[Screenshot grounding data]
● ● ● ●

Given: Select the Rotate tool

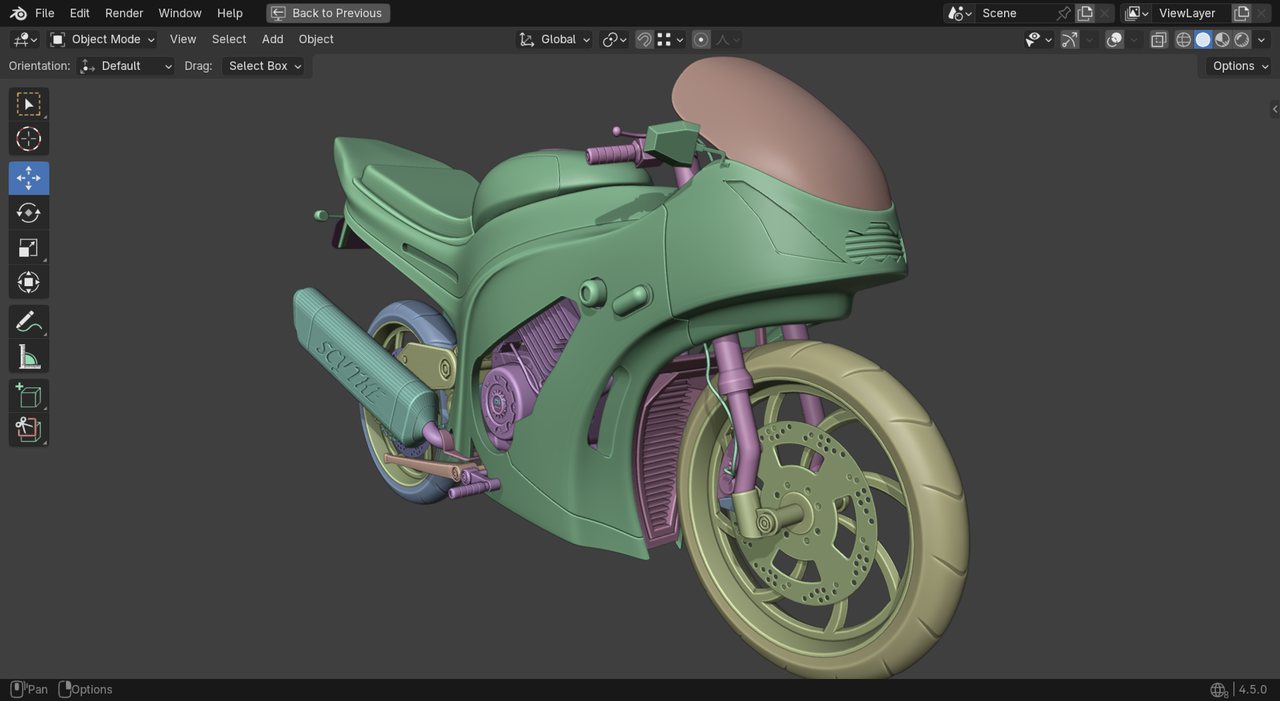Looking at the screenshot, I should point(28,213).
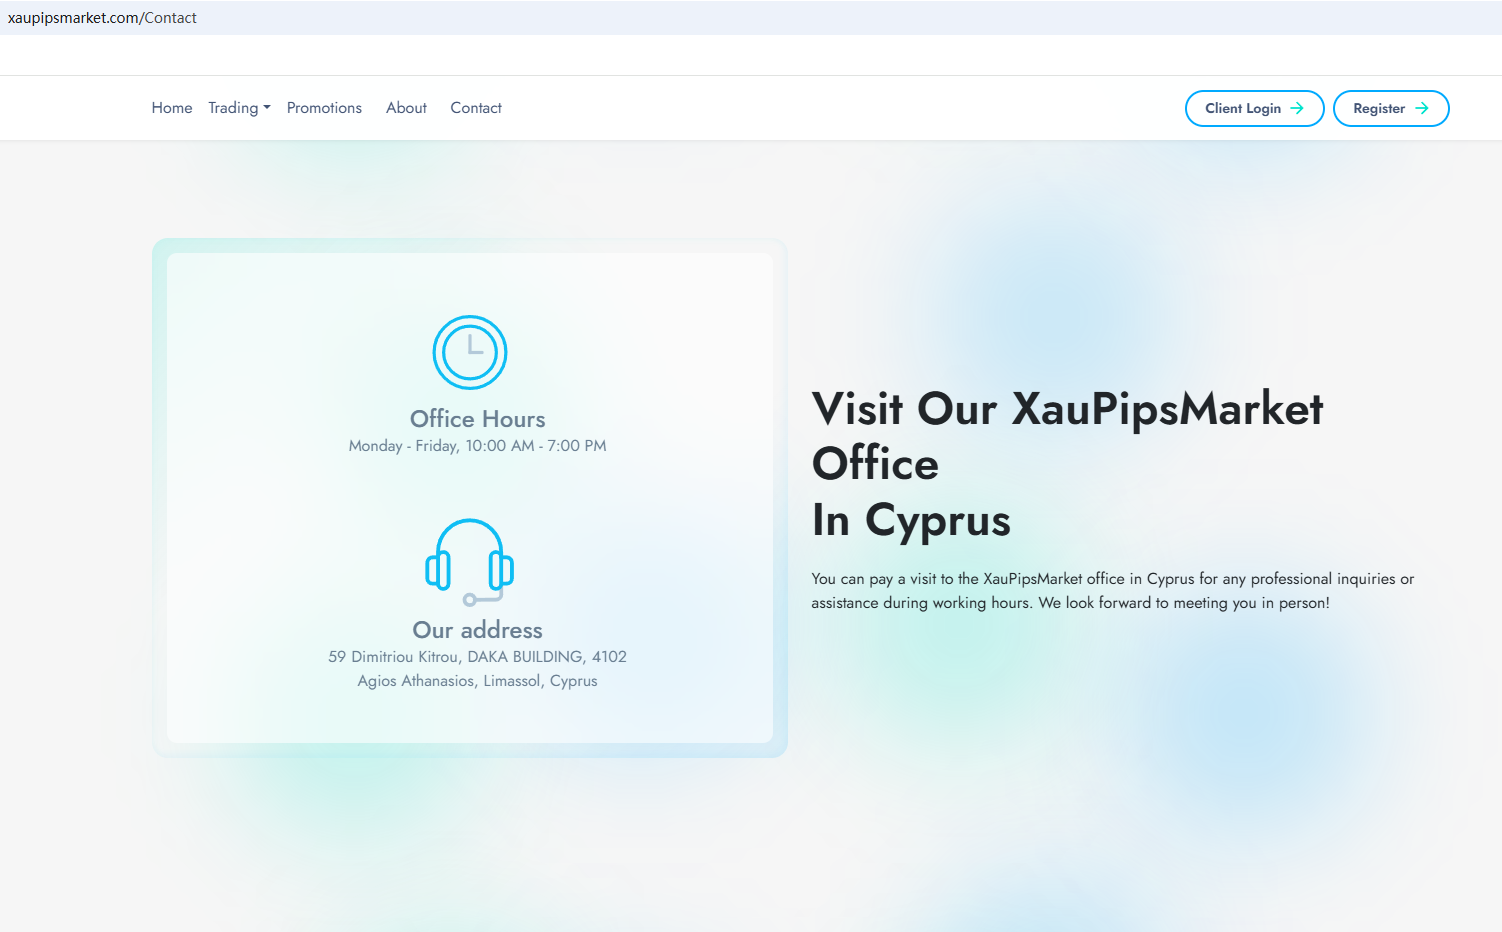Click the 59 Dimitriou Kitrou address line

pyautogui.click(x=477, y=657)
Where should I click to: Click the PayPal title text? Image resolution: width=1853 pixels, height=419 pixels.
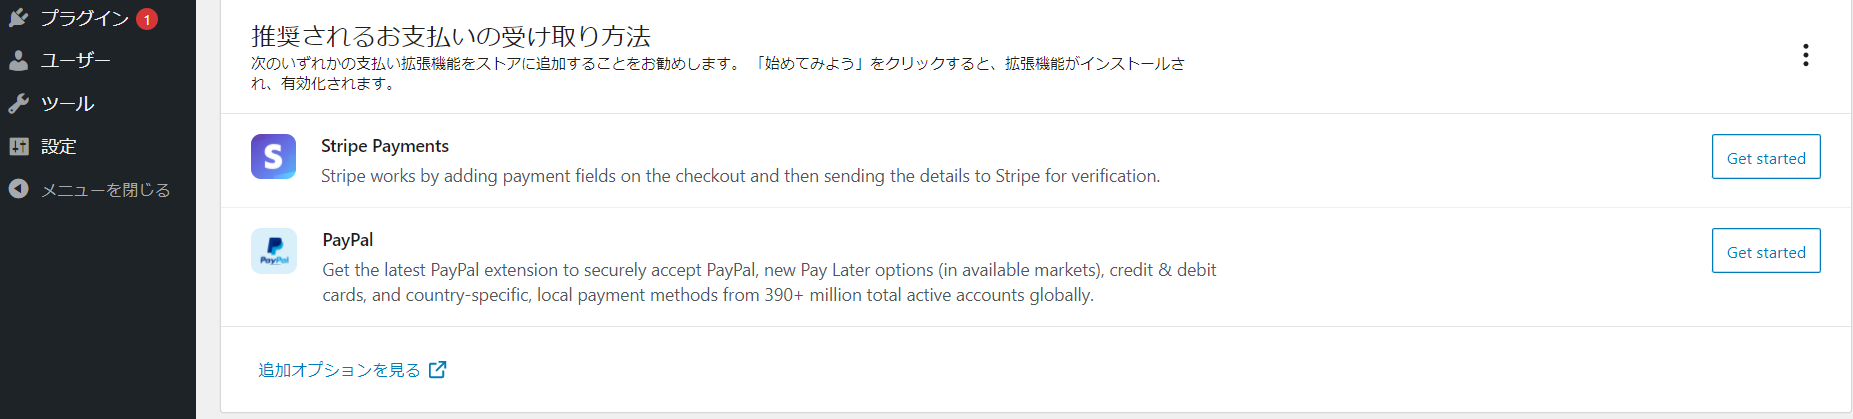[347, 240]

● ● ● ●

→ WHAT THIS TASK INVOLVES
Once the pictures are set aside, reproduce the records in full and exactly.

→ TASK RESPONSE
Given: Select the Rotate tool

Looking at the screenshot, I should point(28,213).
Click the 59 Dimitriou Kitrou address line

pyautogui.click(x=477, y=657)
Where should I click to: Click the PayPal title text? Image resolution: width=1853 pixels, height=419 pixels.
[347, 240]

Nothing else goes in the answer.